Parece que esto se publica en todas partes últimamente, y es 100% cierto: Los abdominales se hacen en la cocina. Cuando usted está tratando de progresar en su objetivo, una gran parte de sus resultados provienen de su dieta, mientras que otra proviene del ejercicio y el descanso. En la mayoría de los casos, si la báscula no se mueve, es necesario que revises qué y cuánto estás comiendo.

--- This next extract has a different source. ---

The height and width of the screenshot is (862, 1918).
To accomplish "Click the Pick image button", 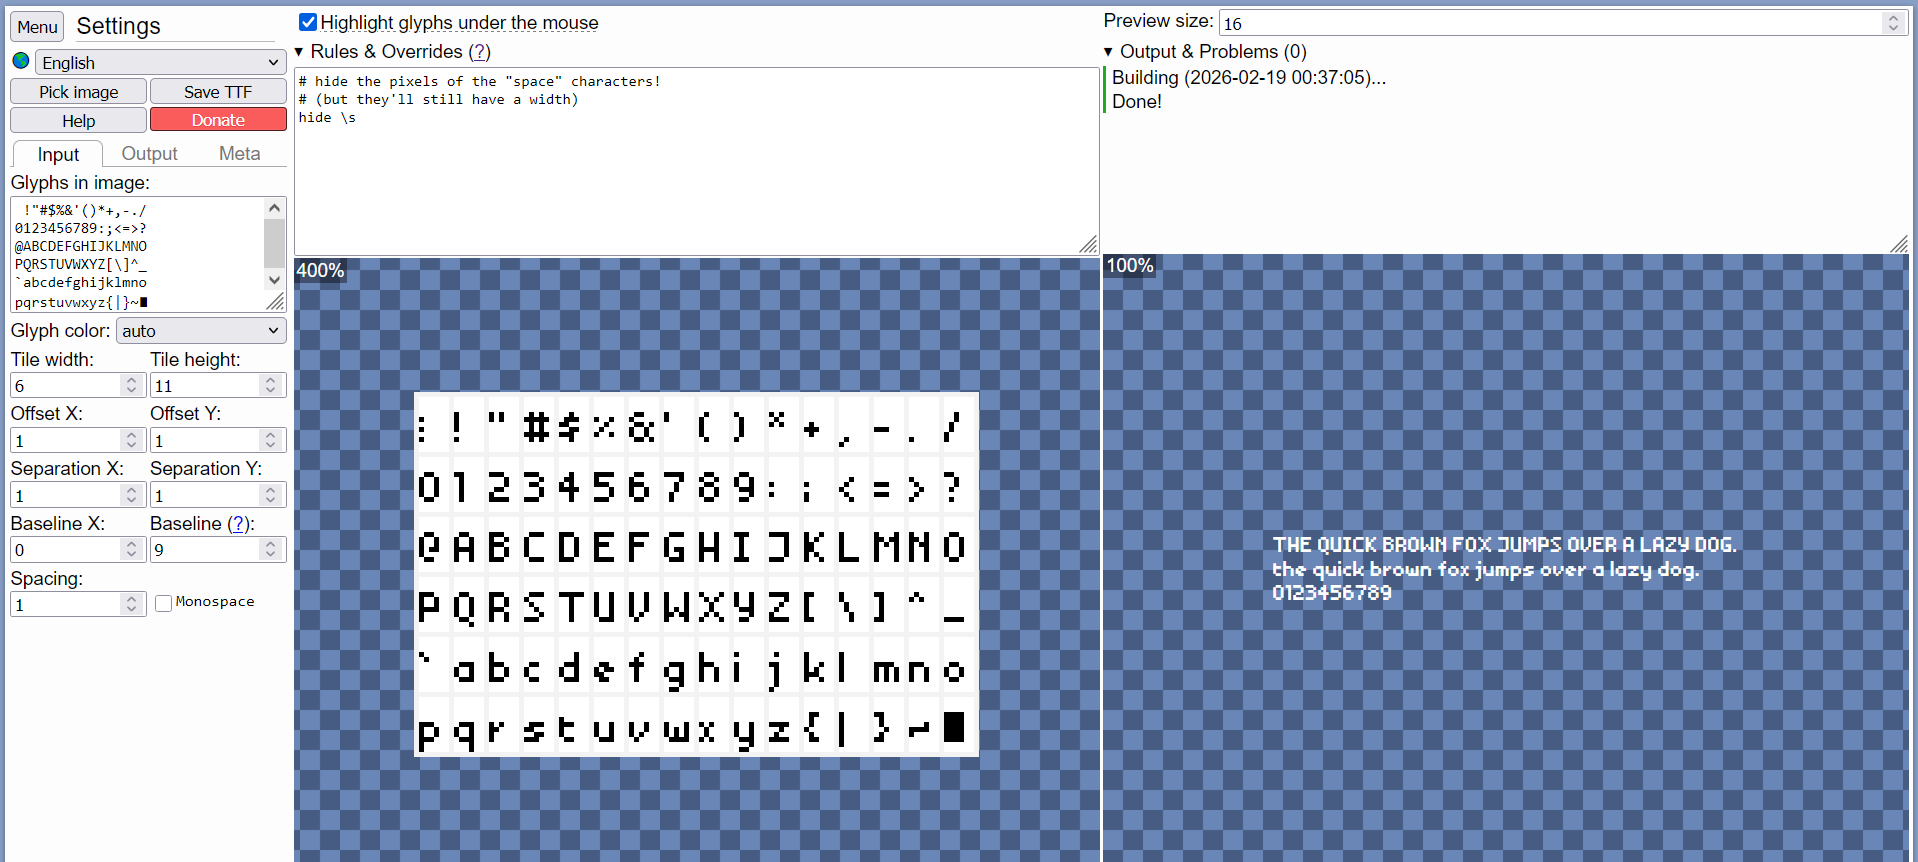I will (79, 92).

La importancia de las calorías

Puedes entrenar 8 horas al día, pero si con tu alimentación ingieres más calorías de las que quemas, tu peso subirá. Esta es una de las razones por las que recomiendo encarecidamente conocer cual es el gasto calórico y las necesidades nutricionales de cada persona. Todo el mundo quema calorías a un ritmo diferente, y muchas de las estimaciones de calorías que obtienes de las máquinas del gimnasio o de los sitios web de seguimiento de calorías están creadas para el tipo de cuerpo medio. No tienen en cuenta tu composición corporal ni tu metabolismo individual. Sin embargo, los dispositivos de control de calorías son increíblemente precisos y pueden ayudarte a controlar esto. Si haces un seguimiento de tu ingesta de alimentos y de tus calorías, y creas un déficit, obtendrás resultados.

Para ver tus abdominales, ¡Debes comer limpio!

Ahora bien, si estás controlando de cerca tu ingesta de calorías y creando un déficit, pero todavía no estás viendo los resultados que quieres, tienes que mirar de cerca lo que estás comiendo. Si su dieta consiste principalmente en alimentos poco saludables y procesados, no verá resultados.

A menudo pensamos que estamos comiendo de forma saludable, pero para mantenernos en el buen camino tenemos que comprobarlo y ser realistas con nosotros mismos cada dos meses. Estoy dispuesto a apostar que puedes pensar en una cosa que necesitas dejar de comprar ahora mismo. Es ese tentempié al que siempre vuelves: tu talón de Aquiles. Aporta entre 100 y 200 calorías adicionales cada día que ni siquiera te das cuenta de que tienes, y tampoco las cuentas. Así que sé honesto y pregúntate: «¿Qué tengo que dejar de comprar ahora mismo?». Porque esa cosa está obstaculizando tus resultados, y si no está en casa, ¡no puedes comerla!

A pesar de ello, también es importante tener en cuenta que una dieta buena es aquella que puede mantenerse en el tiempo, por lo que un capricho de vez en cuando es necesario. Eso sí, hay que intentar que sea lo más saludable posible.

En definitiva, tus abdominales y tu progreso están determinados por lo que hay en tu cocina. Intenta mantenerla limpia el 80% (o más) del tiempo. La comida es tu combustible. Alimenta tu cuerpo para obtener los resultados que quieres y mereces.